Comment Hasn't Google been doing that for a while now? (Score 3, Interesting) 109

I use youtube-dl to download presentations from Youtube. I have been getting VP9 webms for months from Youtube. If you type youtube -F , you can see all the DASH webm streams, which are encoded by VP9. The non-DASH webms are VP8 videos. With youtube-dl, you can select the DASH video and audio streams and combine them with ffmpeg. The file sizes are indeed much better.

Short Test Video:
youtube-dl --prefer-ffmpeg -f 247+171 https://www.youtube.com/watch?...
39 secs of this 720p clip comes out to 5.6 MB. With H264, it would 10.8 MB.

The only problem I have is that I have to play them by dropping them in Firefox. I have not managed to get any of my desktop media players to get the codecs (Ubuntu 14.04). If any of you solved this, let me know.
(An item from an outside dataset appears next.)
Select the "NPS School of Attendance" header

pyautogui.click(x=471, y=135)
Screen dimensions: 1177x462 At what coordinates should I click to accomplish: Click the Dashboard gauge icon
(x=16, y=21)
Comment Re:Beware Rust, Go, and D. (Score 3, Interesting) 223

> Both C# and C++ offer low level functionality

Not really. Can you write a device driver in C#? How about a plain DLL? CLR is a VM. Its CPU performance is OK (2-8 times slower than C).

http://benchmarksgame.alioth.d...

But programs written on it have memory requirements that are higher than ones written in plain systems languages. The runtime footprint on the disk is also massive. I don't think you can really make a case that C# is a low-level language. It is not that much more CPU efficient than Java. Mono performance is worse than Java.

http://benchmarksgame.alioth.d...

Of course, CLR is better than dynamic language aka scripting language runtimes. But that's about it.